▶ Exercise aim: Output the entries exactly.
BEGIN
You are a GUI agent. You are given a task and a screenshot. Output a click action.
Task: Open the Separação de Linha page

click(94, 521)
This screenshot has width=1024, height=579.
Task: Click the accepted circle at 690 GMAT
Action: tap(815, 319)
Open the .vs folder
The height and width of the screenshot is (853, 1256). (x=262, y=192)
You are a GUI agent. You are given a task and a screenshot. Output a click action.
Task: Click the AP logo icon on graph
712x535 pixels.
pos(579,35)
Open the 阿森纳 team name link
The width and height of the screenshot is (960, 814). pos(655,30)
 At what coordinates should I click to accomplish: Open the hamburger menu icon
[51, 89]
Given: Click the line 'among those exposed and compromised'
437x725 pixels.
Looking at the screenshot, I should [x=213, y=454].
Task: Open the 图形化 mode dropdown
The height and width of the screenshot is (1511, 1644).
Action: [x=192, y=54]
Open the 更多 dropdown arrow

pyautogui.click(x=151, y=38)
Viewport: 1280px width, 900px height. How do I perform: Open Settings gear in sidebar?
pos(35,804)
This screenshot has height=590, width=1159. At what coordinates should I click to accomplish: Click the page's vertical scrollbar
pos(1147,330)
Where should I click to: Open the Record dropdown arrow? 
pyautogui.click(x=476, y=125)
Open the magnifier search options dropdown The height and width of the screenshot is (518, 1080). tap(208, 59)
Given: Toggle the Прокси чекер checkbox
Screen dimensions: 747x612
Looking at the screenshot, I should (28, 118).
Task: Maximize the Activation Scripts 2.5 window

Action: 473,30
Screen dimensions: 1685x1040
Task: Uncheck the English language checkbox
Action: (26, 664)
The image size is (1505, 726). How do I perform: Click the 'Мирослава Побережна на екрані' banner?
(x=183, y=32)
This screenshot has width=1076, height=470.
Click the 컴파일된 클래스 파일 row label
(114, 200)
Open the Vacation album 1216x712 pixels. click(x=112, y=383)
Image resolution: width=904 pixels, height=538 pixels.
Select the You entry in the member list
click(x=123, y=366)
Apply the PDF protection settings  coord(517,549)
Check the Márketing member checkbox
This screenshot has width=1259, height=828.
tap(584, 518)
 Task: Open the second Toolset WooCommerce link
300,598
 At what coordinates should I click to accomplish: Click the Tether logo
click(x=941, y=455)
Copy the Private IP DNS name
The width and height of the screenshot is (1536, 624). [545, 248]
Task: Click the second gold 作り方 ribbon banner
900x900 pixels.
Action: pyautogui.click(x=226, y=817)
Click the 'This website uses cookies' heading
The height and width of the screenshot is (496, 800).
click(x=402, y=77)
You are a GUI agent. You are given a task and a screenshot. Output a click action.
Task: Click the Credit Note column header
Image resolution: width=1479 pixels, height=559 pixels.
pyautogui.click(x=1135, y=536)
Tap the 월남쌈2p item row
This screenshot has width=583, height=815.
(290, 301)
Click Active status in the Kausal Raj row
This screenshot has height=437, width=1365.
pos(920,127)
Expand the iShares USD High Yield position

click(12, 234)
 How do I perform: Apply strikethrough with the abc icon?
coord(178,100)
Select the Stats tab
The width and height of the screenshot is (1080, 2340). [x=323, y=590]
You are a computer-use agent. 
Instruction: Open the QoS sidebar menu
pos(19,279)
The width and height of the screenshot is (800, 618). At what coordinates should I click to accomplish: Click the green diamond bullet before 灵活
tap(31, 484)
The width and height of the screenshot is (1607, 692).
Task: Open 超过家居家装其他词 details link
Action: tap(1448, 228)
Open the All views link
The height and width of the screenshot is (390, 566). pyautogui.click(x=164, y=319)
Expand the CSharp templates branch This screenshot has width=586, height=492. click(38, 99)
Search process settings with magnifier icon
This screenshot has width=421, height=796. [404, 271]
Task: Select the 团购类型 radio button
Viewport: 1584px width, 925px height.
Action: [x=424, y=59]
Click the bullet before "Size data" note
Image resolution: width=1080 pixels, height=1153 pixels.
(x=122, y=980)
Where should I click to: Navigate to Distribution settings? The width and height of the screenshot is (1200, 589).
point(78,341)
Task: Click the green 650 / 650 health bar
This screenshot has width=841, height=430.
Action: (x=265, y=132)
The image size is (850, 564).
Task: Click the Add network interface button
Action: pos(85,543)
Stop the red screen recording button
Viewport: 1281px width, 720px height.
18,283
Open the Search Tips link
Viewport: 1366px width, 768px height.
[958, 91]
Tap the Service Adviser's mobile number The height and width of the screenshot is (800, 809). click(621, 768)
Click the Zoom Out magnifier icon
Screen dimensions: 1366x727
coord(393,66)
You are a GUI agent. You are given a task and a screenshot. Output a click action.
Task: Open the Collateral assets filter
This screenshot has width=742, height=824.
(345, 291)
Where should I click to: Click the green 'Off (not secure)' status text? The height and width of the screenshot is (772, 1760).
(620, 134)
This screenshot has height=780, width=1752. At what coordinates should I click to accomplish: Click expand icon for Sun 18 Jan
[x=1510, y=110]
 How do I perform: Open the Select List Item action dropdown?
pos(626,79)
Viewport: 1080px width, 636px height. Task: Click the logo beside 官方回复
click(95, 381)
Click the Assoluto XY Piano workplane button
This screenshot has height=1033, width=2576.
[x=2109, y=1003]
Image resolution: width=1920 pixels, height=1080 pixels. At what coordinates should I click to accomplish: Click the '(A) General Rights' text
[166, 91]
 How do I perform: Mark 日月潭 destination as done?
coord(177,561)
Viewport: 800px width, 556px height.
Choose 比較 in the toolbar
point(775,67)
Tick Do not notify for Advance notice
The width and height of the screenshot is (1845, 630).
END
▶ Solution:
You are a GUI agent. You are given a task and a screenshot. Output a click action.
Task: Open the Separação de Linha page

click(94, 521)
This screenshot has width=1024, height=579.
Task: Click the accepted circle at 690 GMAT
Action: tap(815, 319)
Open the .vs folder
The height and width of the screenshot is (853, 1256). (x=262, y=192)
You are a GUI agent. You are given a task and a screenshot. Output a click action.
Task: Click the AP logo icon on graph
712x535 pixels.
pos(579,35)
Open the 阿森纳 team name link
The width and height of the screenshot is (960, 814). pos(655,30)
 At what coordinates should I click to accomplish: Open the hamburger menu icon
[51, 89]
Given: Click the line 'among those exposed and compromised'
437x725 pixels.
Looking at the screenshot, I should [x=213, y=454].
Task: Open the 图形化 mode dropdown
The height and width of the screenshot is (1511, 1644).
Action: [x=192, y=54]
Open the 更多 dropdown arrow

pyautogui.click(x=151, y=38)
Viewport: 1280px width, 900px height. How do I perform: Open Settings gear in sidebar?
pos(35,804)
This screenshot has height=590, width=1159. At what coordinates should I click to accomplish: Click the page's vertical scrollbar
pos(1147,330)
Where should I click to: Open the Record dropdown arrow? 
pyautogui.click(x=476, y=125)
Open the magnifier search options dropdown The height and width of the screenshot is (518, 1080). tap(208, 59)
Given: Toggle the Прокси чекер checkbox
Screen dimensions: 747x612
Looking at the screenshot, I should (28, 118).
Task: Maximize the Activation Scripts 2.5 window

Action: 473,30
Screen dimensions: 1685x1040
Task: Uncheck the English language checkbox
Action: (26, 664)
The image size is (1505, 726). How do I perform: Click the 'Мирослава Побережна на екрані' banner?
(x=183, y=32)
This screenshot has width=1076, height=470.
Click the 컴파일된 클래스 파일 row label
(114, 200)
Open the Vacation album 1216x712 pixels. click(x=112, y=383)
Image resolution: width=904 pixels, height=538 pixels.
Select the You entry in the member list
click(x=123, y=366)
Apply the PDF protection settings  coord(517,549)
Check the Márketing member checkbox
This screenshot has width=1259, height=828.
tap(584, 518)
 Task: Open the second Toolset WooCommerce link
300,598
 At what coordinates should I click to accomplish: Click the Tether logo
click(x=941, y=455)
Copy the Private IP DNS name
The width and height of the screenshot is (1536, 624). [545, 248]
Task: Click the second gold 作り方 ribbon banner
900x900 pixels.
Action: pyautogui.click(x=226, y=817)
Click the 'This website uses cookies' heading
The height and width of the screenshot is (496, 800).
click(x=402, y=77)
You are a GUI agent. You are given a task and a screenshot. Output a click action.
Task: Click the Credit Note column header
Image resolution: width=1479 pixels, height=559 pixels.
pyautogui.click(x=1135, y=536)
Tap the 월남쌈2p item row
This screenshot has width=583, height=815.
(290, 301)
Click Active status in the Kausal Raj row
This screenshot has height=437, width=1365.
pos(920,127)
Expand the iShares USD High Yield position

click(12, 234)
 How do I perform: Apply strikethrough with the abc icon?
coord(178,100)
Select the Stats tab
The width and height of the screenshot is (1080, 2340). [x=323, y=590]
You are a computer-use agent. 
Instruction: Open the QoS sidebar menu
pos(19,279)
The width and height of the screenshot is (800, 618). At what coordinates should I click to accomplish: Click the green diamond bullet before 灵活
tap(31, 484)
The width and height of the screenshot is (1607, 692).
Task: Open 超过家居家装其他词 details link
Action: tap(1448, 228)
Open the All views link
The height and width of the screenshot is (390, 566). pyautogui.click(x=164, y=319)
Expand the CSharp templates branch This screenshot has width=586, height=492. click(38, 99)
Search process settings with magnifier icon
This screenshot has width=421, height=796. [404, 271]
Task: Select the 团购类型 radio button
Viewport: 1584px width, 925px height.
Action: [x=424, y=59]
Click the bullet before "Size data" note
Image resolution: width=1080 pixels, height=1153 pixels.
(x=122, y=980)
Where should I click to: Navigate to Distribution settings? The width and height of the screenshot is (1200, 589).
point(78,341)
Task: Click the green 650 / 650 health bar
This screenshot has width=841, height=430.
Action: (x=265, y=132)
The image size is (850, 564).
Task: Click the Add network interface button
Action: pos(85,543)
Stop the red screen recording button
Viewport: 1281px width, 720px height.
18,283
Open the Search Tips link
Viewport: 1366px width, 768px height.
[958, 91]
Tap the Service Adviser's mobile number The height and width of the screenshot is (800, 809). click(621, 768)
Click the Zoom Out magnifier icon
Screen dimensions: 1366x727
coord(393,66)
You are a GUI agent. You are given a task and a screenshot. Output a click action.
Task: Open the Collateral assets filter
This screenshot has width=742, height=824.
(345, 291)
Where should I click to: Click the green 'Off (not secure)' status text? The height and width of the screenshot is (772, 1760).
(620, 134)
This screenshot has height=780, width=1752. At what coordinates should I click to accomplish: Click expand icon for Sun 18 Jan
[x=1510, y=110]
 How do I perform: Open the Select List Item action dropdown?
pos(626,79)
Viewport: 1080px width, 636px height. Task: Click the logo beside 官方回复
click(95, 381)
Click the Assoluto XY Piano workplane button
This screenshot has height=1033, width=2576.
[x=2109, y=1003]
Image resolution: width=1920 pixels, height=1080 pixels. At what coordinates should I click to accomplish: Click the '(A) General Rights' text
[166, 91]
 How do I perform: Mark 日月潭 destination as done?
coord(177,561)
Viewport: 800px width, 556px height.
Choose 比較 in the toolbar
point(775,67)
Tick Do not notify for Advance notice
The width and height of the screenshot is (1845, 630).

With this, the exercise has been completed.